上場商品とはいえ、個別株や主要ETFほど売買が活発ではない銘柄もあります。売買代金が少ない場合、希望価格で売りにくい、買値と売値の差が広がるといった問題があります。

投資前に見るべきチェックリスト

確認項目 見るポイント
分配金利回り 一時的に高く見えていないか。

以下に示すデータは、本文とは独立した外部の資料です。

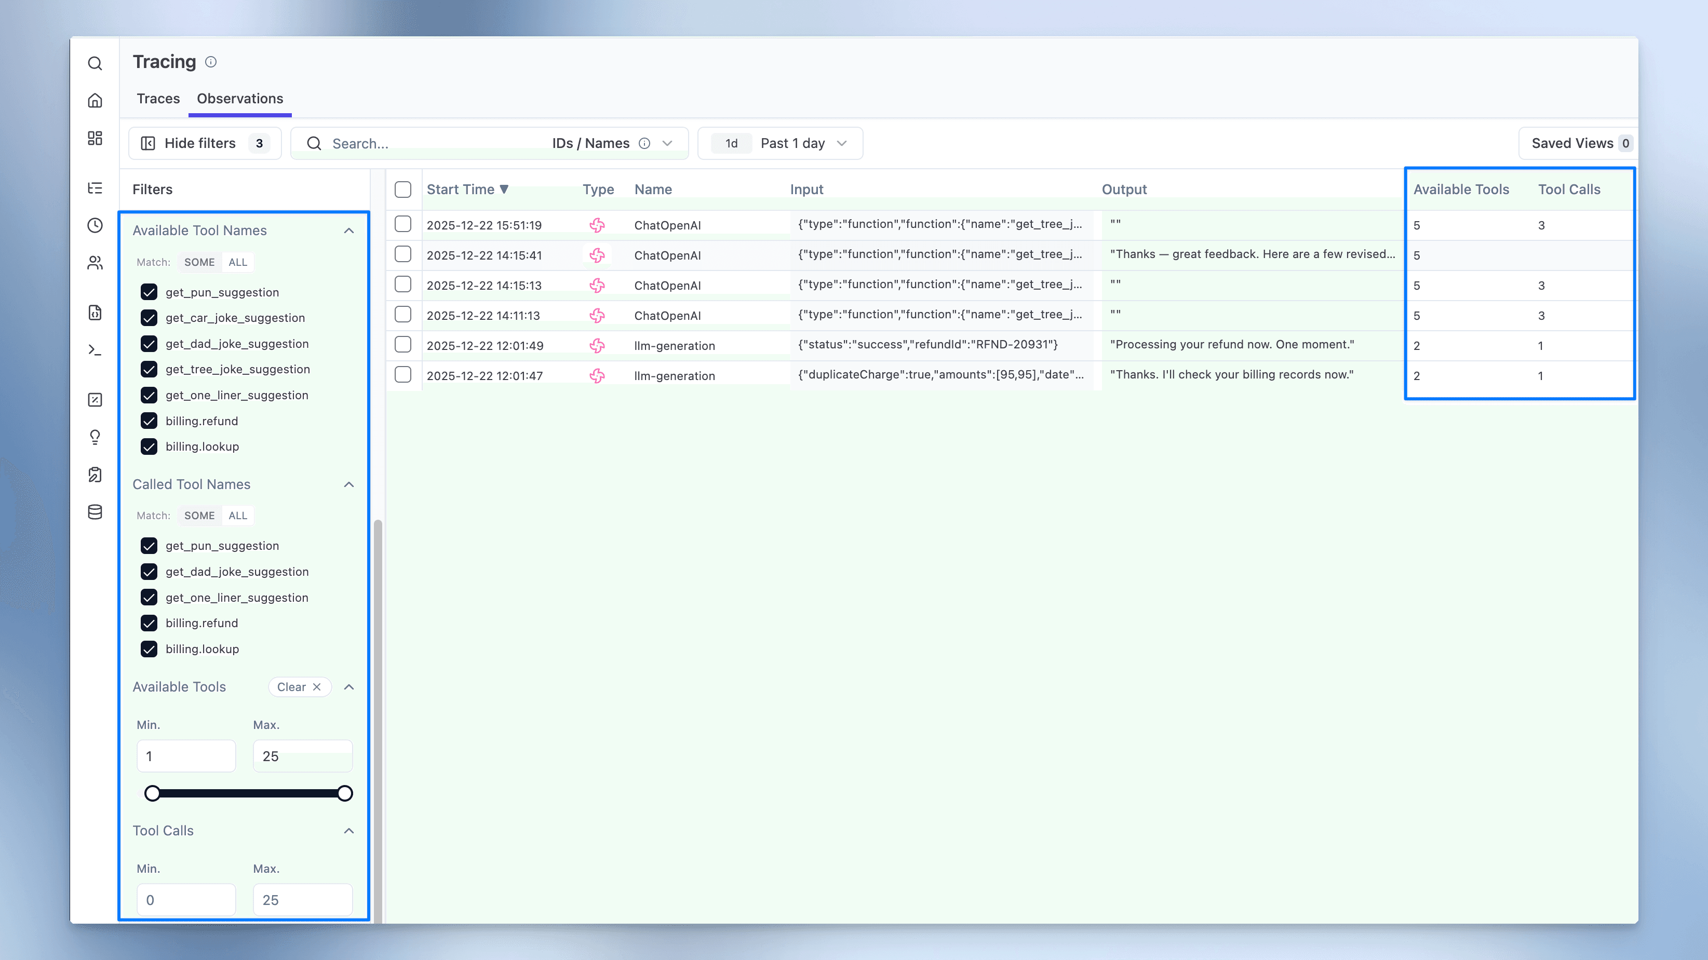Open Users via the people icon
Screen dimensions: 1708x960
95,263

価格下落による高利回りではないか。
FITの残存期間 主要設備の買取期間がどれくらい残っているか。
発電所の地域分散 特定地域の天候や災害、出力制御に偏っていないか。
借入比率と金利 金利上昇時に分配金へ影響が出やすくないか。
スポンサー 発電設備の運営、追加取得、資金調達を支える体制があるか。
売買代金 必要なときに売却できる程度の流動性があるか。

新NISAで買う場合の注意点

上場インフラファンドは、証券会社の取り扱いや制度要件を満たせば新NISAの成長投資枠で買える場合があります。ただし、NISAで買えることと、長期保有に向くことは同じではありません。

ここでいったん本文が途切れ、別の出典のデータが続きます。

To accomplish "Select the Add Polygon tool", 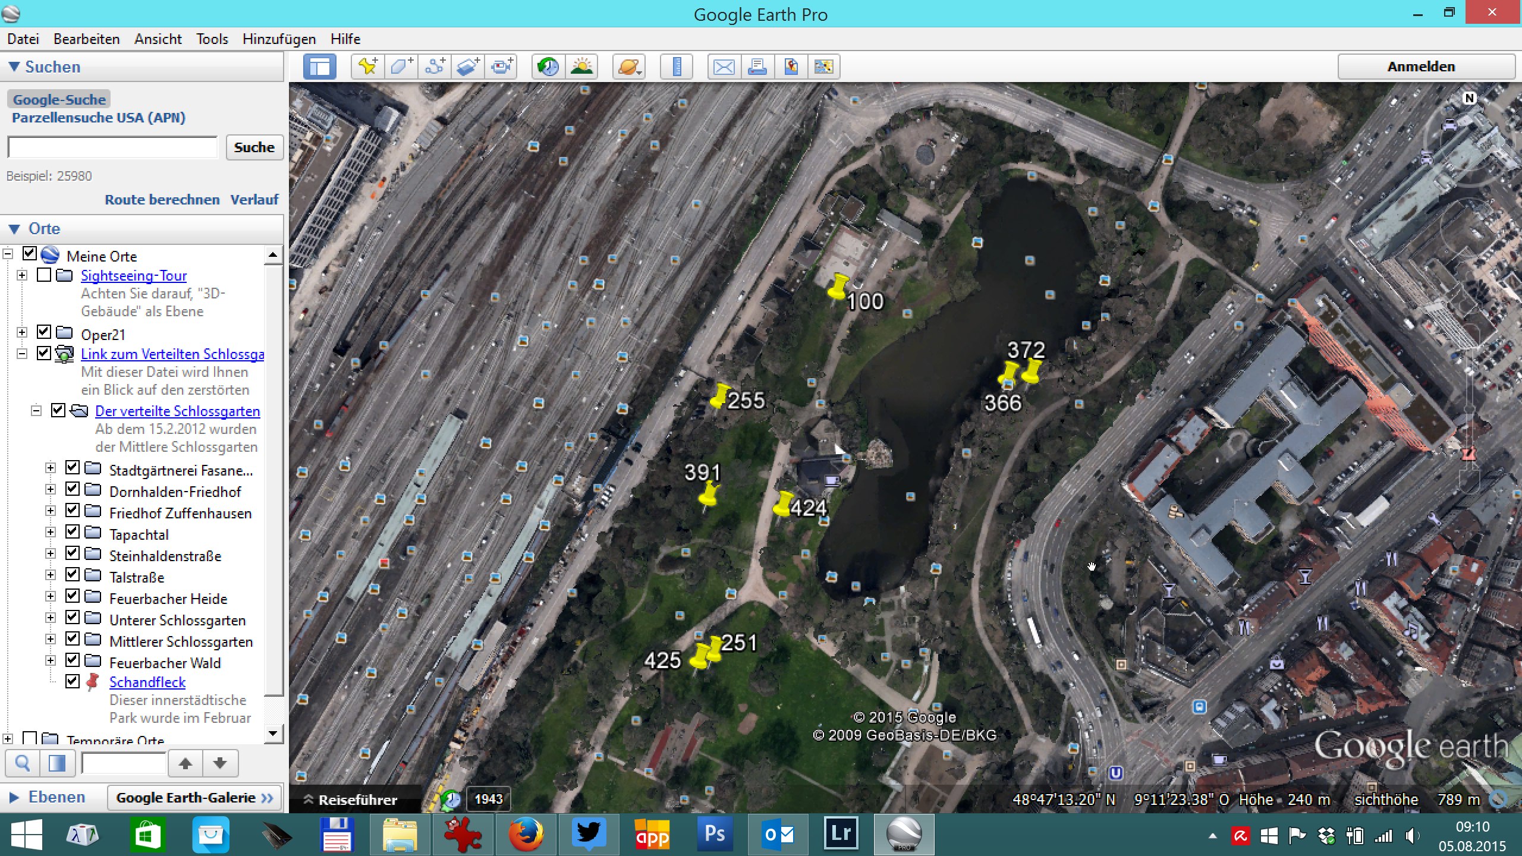I will [401, 67].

分配金を非課税で受け取れるメリットはありますが、価格下落による損失はNISA口座では損益通算できません。高分配に見える商品ほど、分配金だけでなく基準となる投資口価格の変動も見て判断しましょう。

配当・分配金込みで投資成果を見る考え方は、トータルリターンの見方で整理しています。

インフラファンドはどんな人向けか

インフラファンドは、預金の代わりになる商品ではありません。元本保証はなく、市場価格は変動します。向いているのは、制度リスクや価格変動を理解したうえで、資産の一部に分配金型の上場商品を組み入れたい人です。

一方、投資初心者が最初に大きく買う商品としては扱いが難しい面があります。まずは低コストの投資信託やETF、REITとの違いを理解し、そのうえで少額から検討する方が現実的です。投資信託の基本は、投資信託のはじめ方も確認してください。

まとめ

インフラファンドは、太陽光発電設備などのインフラ資産に投資し、売電収入などをもとに分配金を出す上場商品です。高い分配金利回りが魅力に見えますが、その裏側には制度、天候、出力制御、災害、金利、流動性といったリスクがあります。

投資する場合は、分配金利回りだけでなく、FITの残存期間、保有設備の分散、借入、スポンサー、売買代金まで確認しましょう。資産全体の中で役割を限定し、過度に集中しないことが重要です。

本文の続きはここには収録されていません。